Telecom is a sector in transition as consumers move toward wireless devices and as companies look to break ground in non-traditional areas, including cable TV. Consolidation has been an important trend within the sector, although one which the Justice Department has dampened through its challenge of AT&T’s (T - Free AT&T Stock Report) proposed buyout of T-Mobile from Deutsche Telekom (DTEGY). The Telecom sector is one of the smaller in terms of market capitalization (with only 67 companies of the 1,700 Value Line covers overall). A handful of Telecom stocks offer hefty dividend yields, while many others offer sizable capital gains potential. The sector as a whole offers greater appreciation potential than any other, except for Technology.
In a market that saw an unusual amount of volatility, the Healthcare sector benefited from the greater stability it provides in the past year. The group is one of only three sectors (Utilities and Consumer Staples are the other two) with a Beta of less than 1.00. It has also helped that some high-yielding stocks (Merck (MRK - Free Merck Stock Report), Pfizer (PFE - Free Pfizer Stock Report), and Bristol-Myers Sqibb (BMY)) have recently boosted their dividends. There is still uncertainty regarding changes in healthcare laws, of course. The U.S. Supreme Court is due to hear the case against the Congressional legislation passed in 2010 in the upcoming months. But most companies appear to be adapting to the need for change.

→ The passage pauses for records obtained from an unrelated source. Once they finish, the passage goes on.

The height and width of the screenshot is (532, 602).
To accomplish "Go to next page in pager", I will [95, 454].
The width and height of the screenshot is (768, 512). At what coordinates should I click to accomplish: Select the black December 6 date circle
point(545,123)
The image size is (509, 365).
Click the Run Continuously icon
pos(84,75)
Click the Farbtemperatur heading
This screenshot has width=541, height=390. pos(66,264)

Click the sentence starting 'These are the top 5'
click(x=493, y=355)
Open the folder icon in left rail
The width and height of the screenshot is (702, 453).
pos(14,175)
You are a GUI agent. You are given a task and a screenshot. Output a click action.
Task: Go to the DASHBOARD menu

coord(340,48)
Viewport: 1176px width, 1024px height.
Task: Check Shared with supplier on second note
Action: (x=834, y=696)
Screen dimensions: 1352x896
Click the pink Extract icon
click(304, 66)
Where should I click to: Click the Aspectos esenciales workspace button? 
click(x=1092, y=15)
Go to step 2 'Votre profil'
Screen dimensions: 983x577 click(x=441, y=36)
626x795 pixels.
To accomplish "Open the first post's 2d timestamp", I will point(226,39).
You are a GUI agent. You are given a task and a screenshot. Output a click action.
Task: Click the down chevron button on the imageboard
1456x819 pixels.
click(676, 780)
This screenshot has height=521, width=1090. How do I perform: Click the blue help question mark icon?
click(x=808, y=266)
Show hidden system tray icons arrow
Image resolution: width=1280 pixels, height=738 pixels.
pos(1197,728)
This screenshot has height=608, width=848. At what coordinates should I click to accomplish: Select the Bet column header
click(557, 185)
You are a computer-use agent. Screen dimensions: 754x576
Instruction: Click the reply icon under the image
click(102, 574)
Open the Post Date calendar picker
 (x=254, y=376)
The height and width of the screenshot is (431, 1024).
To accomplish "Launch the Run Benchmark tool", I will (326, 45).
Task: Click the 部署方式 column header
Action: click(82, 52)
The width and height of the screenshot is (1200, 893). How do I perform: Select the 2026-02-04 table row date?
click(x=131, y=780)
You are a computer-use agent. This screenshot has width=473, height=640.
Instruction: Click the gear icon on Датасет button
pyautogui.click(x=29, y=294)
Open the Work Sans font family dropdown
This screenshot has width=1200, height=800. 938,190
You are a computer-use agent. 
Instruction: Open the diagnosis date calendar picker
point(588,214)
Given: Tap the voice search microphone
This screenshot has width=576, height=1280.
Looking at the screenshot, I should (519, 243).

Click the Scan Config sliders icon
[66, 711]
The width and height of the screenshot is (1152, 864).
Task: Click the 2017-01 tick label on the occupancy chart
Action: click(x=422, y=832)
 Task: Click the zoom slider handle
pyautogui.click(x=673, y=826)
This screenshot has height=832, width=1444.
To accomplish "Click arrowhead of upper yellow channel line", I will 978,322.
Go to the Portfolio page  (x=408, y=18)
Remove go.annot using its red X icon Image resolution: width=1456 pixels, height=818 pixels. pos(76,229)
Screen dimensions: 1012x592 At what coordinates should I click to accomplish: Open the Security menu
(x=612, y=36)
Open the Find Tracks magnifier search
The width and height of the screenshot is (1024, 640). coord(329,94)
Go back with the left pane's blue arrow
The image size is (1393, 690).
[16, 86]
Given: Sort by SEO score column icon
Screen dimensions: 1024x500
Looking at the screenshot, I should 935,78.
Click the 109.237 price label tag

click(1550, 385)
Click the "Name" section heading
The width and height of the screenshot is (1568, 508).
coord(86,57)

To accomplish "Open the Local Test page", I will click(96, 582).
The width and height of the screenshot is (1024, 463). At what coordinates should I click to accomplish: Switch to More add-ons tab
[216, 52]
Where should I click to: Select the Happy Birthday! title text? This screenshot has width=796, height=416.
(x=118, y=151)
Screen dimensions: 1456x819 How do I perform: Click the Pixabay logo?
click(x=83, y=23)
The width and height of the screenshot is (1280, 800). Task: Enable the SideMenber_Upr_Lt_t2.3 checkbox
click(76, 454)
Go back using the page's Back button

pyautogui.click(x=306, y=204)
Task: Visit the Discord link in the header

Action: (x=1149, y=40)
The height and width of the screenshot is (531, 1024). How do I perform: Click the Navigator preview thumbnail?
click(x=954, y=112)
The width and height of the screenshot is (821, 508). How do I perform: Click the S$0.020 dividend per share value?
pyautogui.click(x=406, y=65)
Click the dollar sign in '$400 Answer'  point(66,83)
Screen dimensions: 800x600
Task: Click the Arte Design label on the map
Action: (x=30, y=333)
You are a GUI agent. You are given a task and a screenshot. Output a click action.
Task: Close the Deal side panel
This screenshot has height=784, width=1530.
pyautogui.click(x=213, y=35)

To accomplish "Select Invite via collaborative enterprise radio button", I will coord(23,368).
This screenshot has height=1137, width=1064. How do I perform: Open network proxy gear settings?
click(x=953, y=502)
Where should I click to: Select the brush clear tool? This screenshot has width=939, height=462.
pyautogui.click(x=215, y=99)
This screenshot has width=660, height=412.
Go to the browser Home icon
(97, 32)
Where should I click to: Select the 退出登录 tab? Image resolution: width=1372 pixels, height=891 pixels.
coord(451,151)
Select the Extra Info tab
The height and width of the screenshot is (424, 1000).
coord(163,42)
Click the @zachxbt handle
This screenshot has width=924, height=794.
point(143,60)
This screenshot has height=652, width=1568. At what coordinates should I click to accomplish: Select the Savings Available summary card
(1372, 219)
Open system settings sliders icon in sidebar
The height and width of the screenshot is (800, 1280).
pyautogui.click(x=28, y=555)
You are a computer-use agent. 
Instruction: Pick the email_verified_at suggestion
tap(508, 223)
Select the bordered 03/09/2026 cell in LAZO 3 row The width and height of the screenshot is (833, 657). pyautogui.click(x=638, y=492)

The Technology sector lagged in 2011, as indicated by the tech-heavy NASDAQ’s underperformance relative to the Dow Jones Industrial Average. Strangely enough, part of the problem was weather-related. (That explanation is usually reserved for retailers.) In a year that saw an unusual amount of violent storms and natural disasters worldwide, electronic parts shortages, first from Japan following an earthquake and tsunami, then as a result of floods in Thailand, wreaked havoc on a number of high-profile tech companies’ supply chains. Sector appreciation potential is above average, however.
The long-suffering Financial sector continues to bring up the rear among the various sectors. Financial companies must bear the burden of increased regulation and restrictions, falling asset yields, a weak lending environment, fears of contagion from Europe, and fallout from the bursting of the nation’s mid-2000s real estate bubble. On the bright side, the sector has taken steps on the road to recovery. Most TARP recipients have paid back the government funds they received, for instance. But financial stocks still have a way to go to regain investor confidence.
At the time of this report's issuance the author did not hold positions in any of the companies mentioned.